Editor’s note: In this series, we’ll highlight conversations with our readers/viewers. We think folks will benefit from these conversations. All names are made up to protect everyone’s privacy:
Good afternoon, I’m really looking for some advice and I’ve stumbled across your site whilst searching. I’ve been with my boyfriend for nearly a year and have just discovered his desire for trans women, lots of porn, messages to trans women telling her how she’s his dream woman etc etc. I’ve spoken openly to him about it but he says it’s nothing but attention. My head is all over the place and I’m just looking for some kind of advice. Me and my boys all adore him xx
Thanks for writing. Many men have a passing interest in trans women, more of a sexual interest spurred by porn fixation and algorithms (embedded in porn websites) which can “turn up the volume” on the titilation factor they offer. You can start watching straight porn, for example, and, over time find yourself watching all kinds of intense stuff!
So it can be nothing other than that. A passing interest.
However…you also say he has contacted trans women and had conversations? That might be a different thing.
You wrote in your comment that after speaking to your boyfriend about this he said it’s nothing but “attention”. Did he really say “attention”? Or is that a typo? If it is, what did he really say?
Before giving advice, we want to know where you are about this. Your head is all over the place, you say, but how do you feel about HIM? What do you want in a relationship? You’ve been with him for almost a year. We know that may feel like a lot of time, but really, it’s not. And how did you discover his desire? And how was the conversation in which you spoke openly to him? Was it calm? Were you angry? Was he?
Thanks for answering our questions. We can better assist after receiving your answers.
Thank you so much for replying to me. I first discovered a picture of him pleasuring himself sent to a trans woman, he had a drink and passed out leaving this picture very visible on his phone. When I questioned him he said he wasn’t aware it was a trans woman.
We separated, then had a chat and I thought everything was ok.
But then I then found a conversation via email between him and a trans woman. I can send everything I’ve found to you so you can see if you like?

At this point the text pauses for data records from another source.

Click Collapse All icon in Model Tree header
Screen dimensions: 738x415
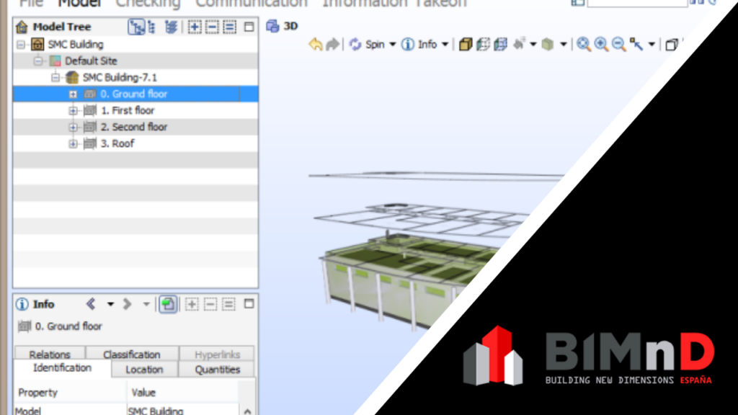pos(212,27)
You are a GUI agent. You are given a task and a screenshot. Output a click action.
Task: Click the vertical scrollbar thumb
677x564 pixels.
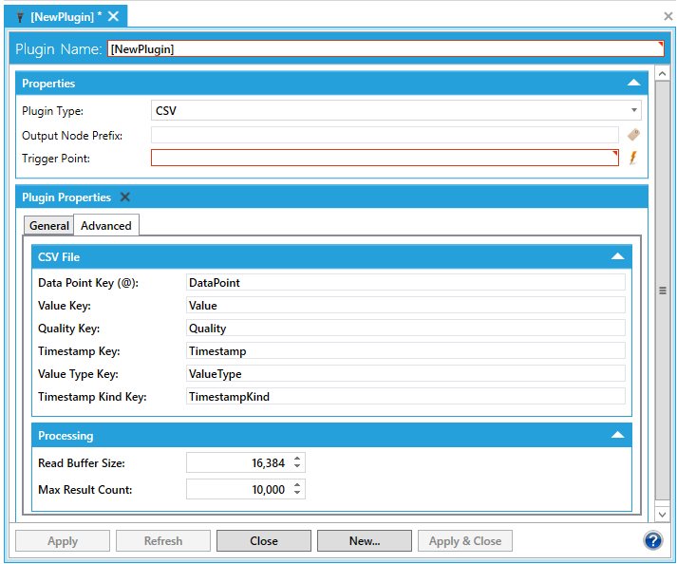point(663,291)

When I spoke to him I was very understanding. Having many gay, trans friends I’m quite an open easy person and I told him he should just be happy and if he wanted to be in a same sex relationship then I will understand and we can part ways.
He said his ex girlfriend set certain profiles up and he was being contacted and enjoyed the attention. He has said he has never engaged in sexual contact but has enjoyed watching porn etc and he doesn’t know why. But he wants to be with me and he will spend his life proving that. However the things I’ve seen has me really confused more than anything x
Hi Sienna. You’re welcome. Thanks for the further details. We don’t need to see what you found. Thanks for the offer.
It’s good to hear you’re very understanding. That’s a great place to start. Just so you know, a “same sex relationship” is a confusing phrase enforced by science and common misperceptions. Because of that, that phrase can make it very hard for your boyfriend to honestly figure himself out. There’s lots to talk about there if you want to explore that more.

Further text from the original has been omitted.